The coverage of Cannes is simply magnifique. The official site, first of all, is like a new world all on it’s own – a new world I want to discover over and over again. If only I had the time. I’ve watched hours of footage now. Interviews, photo calls, arrivals on the red carpet, film discussions, reactions inside the theaters, press conferences. I mean, this is like gold dust. I even wondered on a few occasions if those lucky bastards that are actually there, in France, are getting to see this kind of coverage. Sure, they are right there, in the sun, with these film-makers a stone throw away, and actually getting to see these movies in the theaters.They win. As well as the many great people that cover film so religiously that I will not name all here, I would implore you to check out Sasha Stone’s Cannes diaries at Awards Daily. Not just this year, but previous ventures too.
So before I lay out my humble predictions for the main prizes later today, let me remind you how I struggle to foresee taking an umbrella outside with me during a rain storm. Nor am I choosing winners, but rather through some ideas out there. And I also want to state I have not see any of these movies, having not ventured to the South Of France forth festival. As always, maybe next year.
Like many films in Cannes, including previous Palme d’Or winners, Jacques Audiard’s Dheepan is a real dark horse here. Audiard has been in this boat before, winning the Screenplay prize for A Self Made Hero, and was in competition again with Rust and Bone. On the back of that, and last year’s Two Days, One Night, Marion Cotillard also returns to Cannes this year as a voice star of The Little Prince, and Lady Macbeth herself in Justin Kurzel’s take on the Shakespeare play. I hear plenty of murmors of “are the jury going to go for this?” (like The Assassin) and the reactions to the film winning a big prize are varied – even if Macbeth has been received with great reviews. The French actress must be still fresh in people’s minds, and Cotillard is a strong contender for Best Actress.
There is of course competition. Carol, the new film by Todd Haynes, has two: Cate Blanchet and Rooney Mara. I’m going to ignore the notion that the subject matter may hinder voters because I am naive enough to think we are beyond that now. Isabelle Huppert is in two of the In Competition movies with Louder Than Bombs and Valley of Love. I think havig won twice as Actress twice before she is an outsider, but if she triumpthed it would likely be for Valley of Love. The favorite for me though is Zhao Tao in Mountains May Depart, muse and wife to director Jia Zhangke.

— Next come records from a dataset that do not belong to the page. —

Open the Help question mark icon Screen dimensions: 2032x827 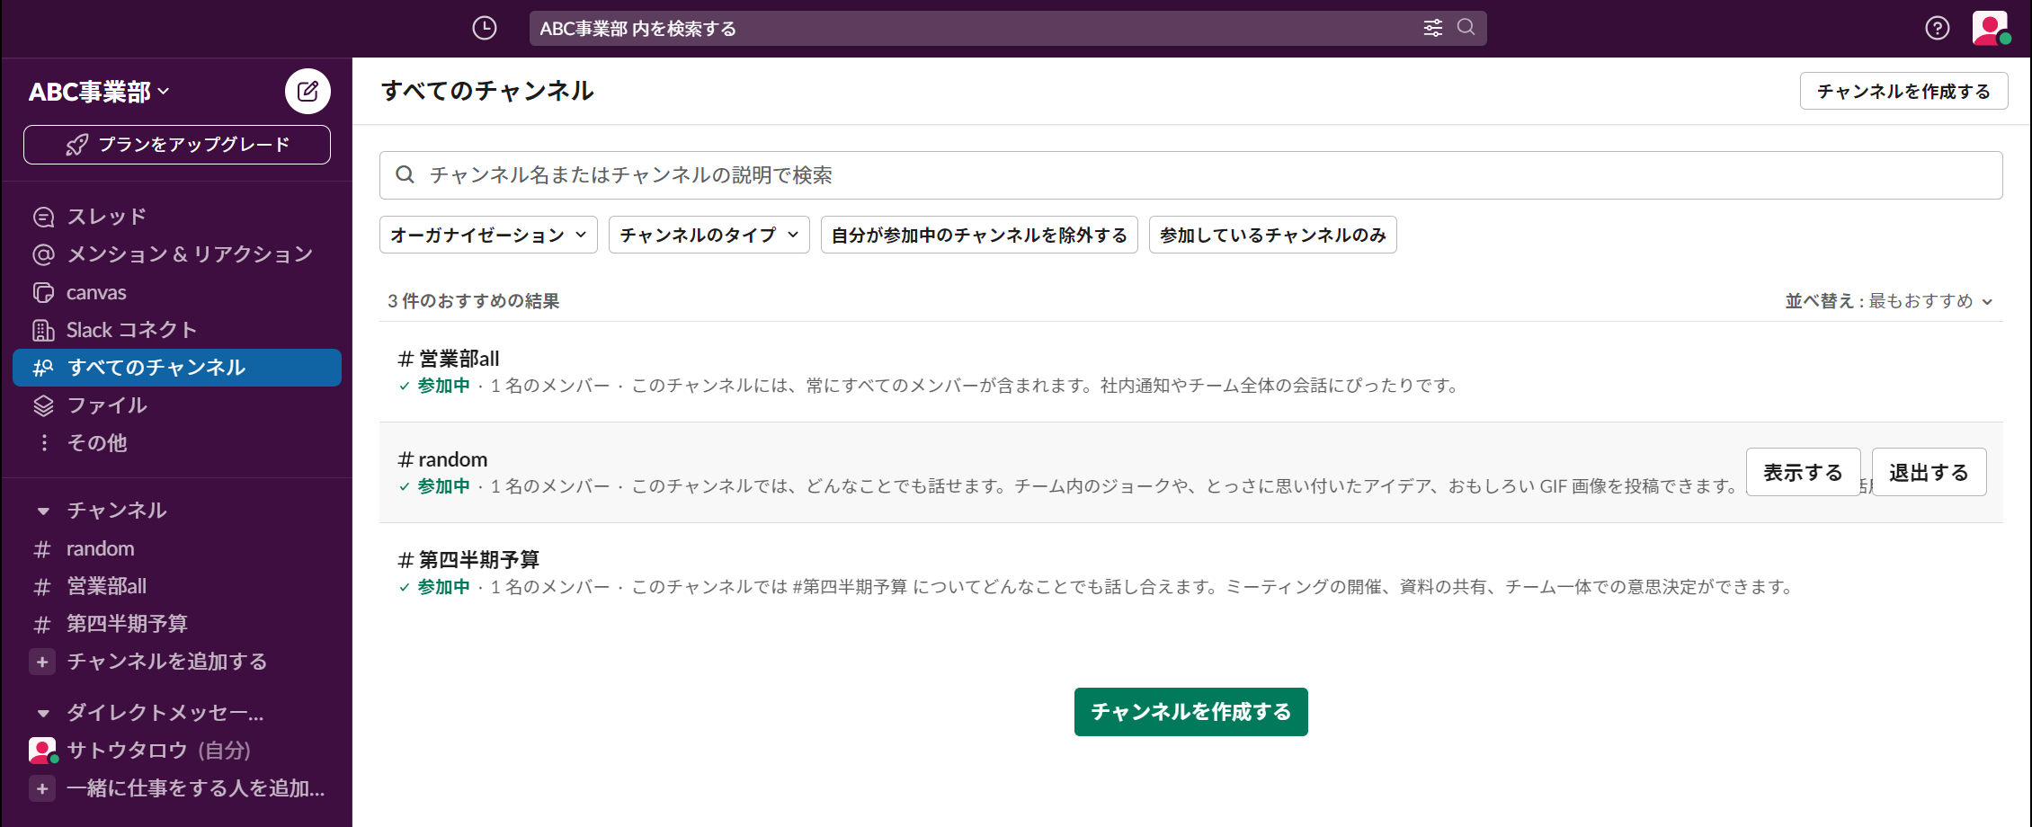point(1936,28)
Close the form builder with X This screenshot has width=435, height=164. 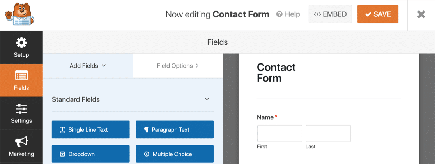pos(421,14)
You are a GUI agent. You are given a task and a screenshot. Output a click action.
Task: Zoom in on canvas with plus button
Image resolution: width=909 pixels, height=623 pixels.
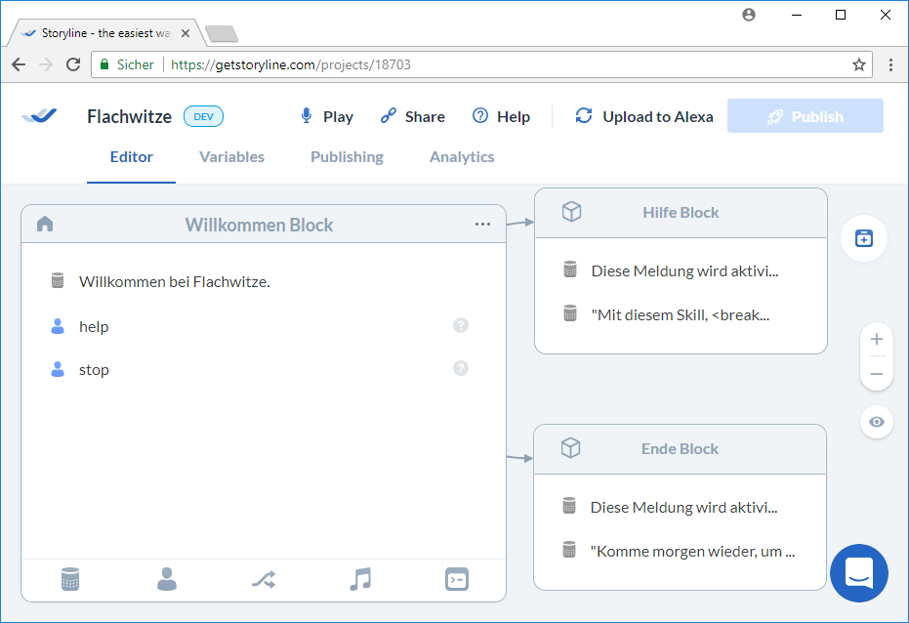click(876, 340)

Boos and walk-outs aside, I would look out for Anais Demoustier to spoil the party for her role in incest love story Marguerite et Julien. Directed by a woman, the screenplay also has a history going back over thirty years and a certain François Truffaut. Perfect for the occasion? Well, the reactions to a Palme d’Or win here would be fascinating. Tale of Tales would also be an out-there choice, though critics have been kinder to that one. Not so much with the likes of Louder Than Bombs (Joachim Trier’s grandfather has Cannes history), Mon roi, and Gus Van Sant’s The Sea of Trees. I have personally not heard a lot of buzz about Our Little Sister. Are they out of the running then? You never know.

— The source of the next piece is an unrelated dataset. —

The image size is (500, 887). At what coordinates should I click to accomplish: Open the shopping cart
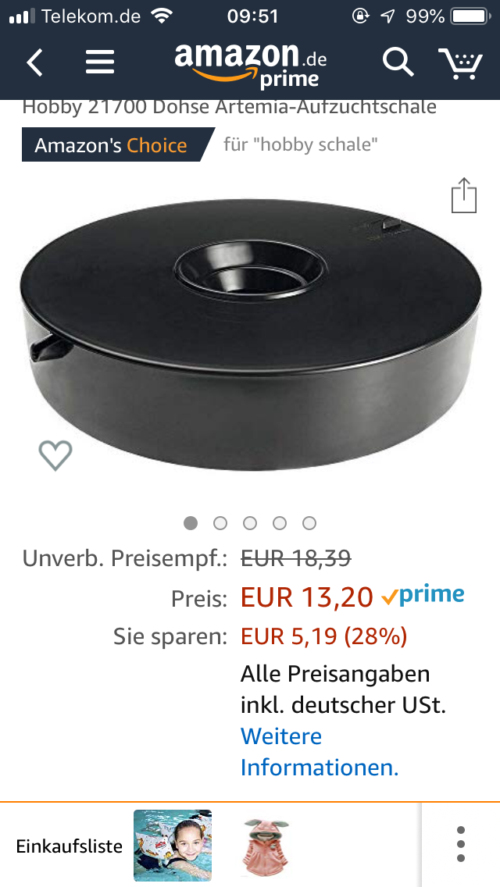(460, 62)
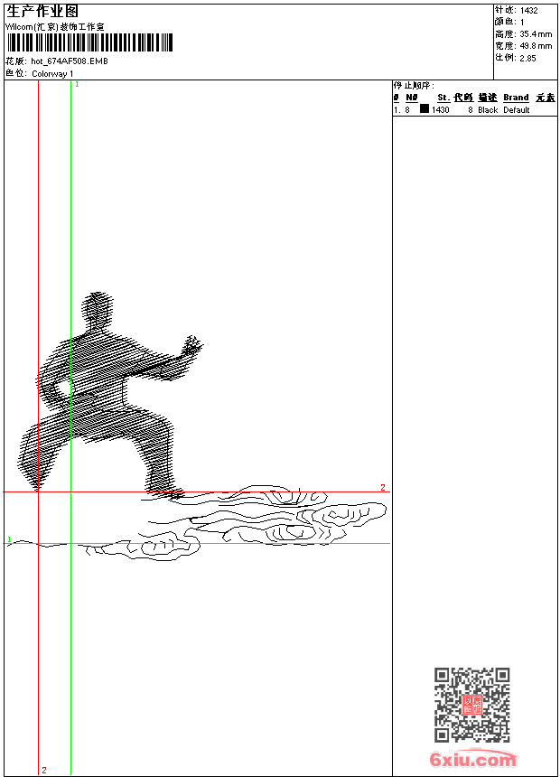Click the red marker 2 on right
This screenshot has height=777, width=560.
coord(382,488)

Recent buzz has been about Tim Roth in Chronic, mutters of Best Actor under the direction of Michel Franco – who as Un Certain Regard president a few years earlier helped honor him with the prize for After Lucia. Would be a sentimental choice. As would Michael Caine (or Harvey Keitel for that matter) for Paolo Sorrentino’s very well received Youth. At 82, the Brit has been in the business for decades and I see nobody on the planet not applading that victory. Sorrentino’s films also have a respected and hefty Cannes history, so the Best Actor prize could carry some weight here. Personally, we might see Vincent Lindon take this prize for The Measure of a Man. Just a hunch.
Also well liked, Mia madre and Son of Saul have already picked up prizes, which does, believe it or not, put them in good running for the top prizes. If not, then Best Director wins may fall here. Previous prize-fighter at Cannes, Denis Villeneuve (Polytechnique, you may know him for Prisoners and Enemy) is one of the most talked-about directors in Cannes this year for Sicario. The superb cast of Benecio Del Toro, Emily Blunt, and Josh Brolin can’t hurt his chances. Don’t rule out The Lobster‘s Yorgos Lanthimos from Greece either – though I suspect Best Screenplay may be a good shout here.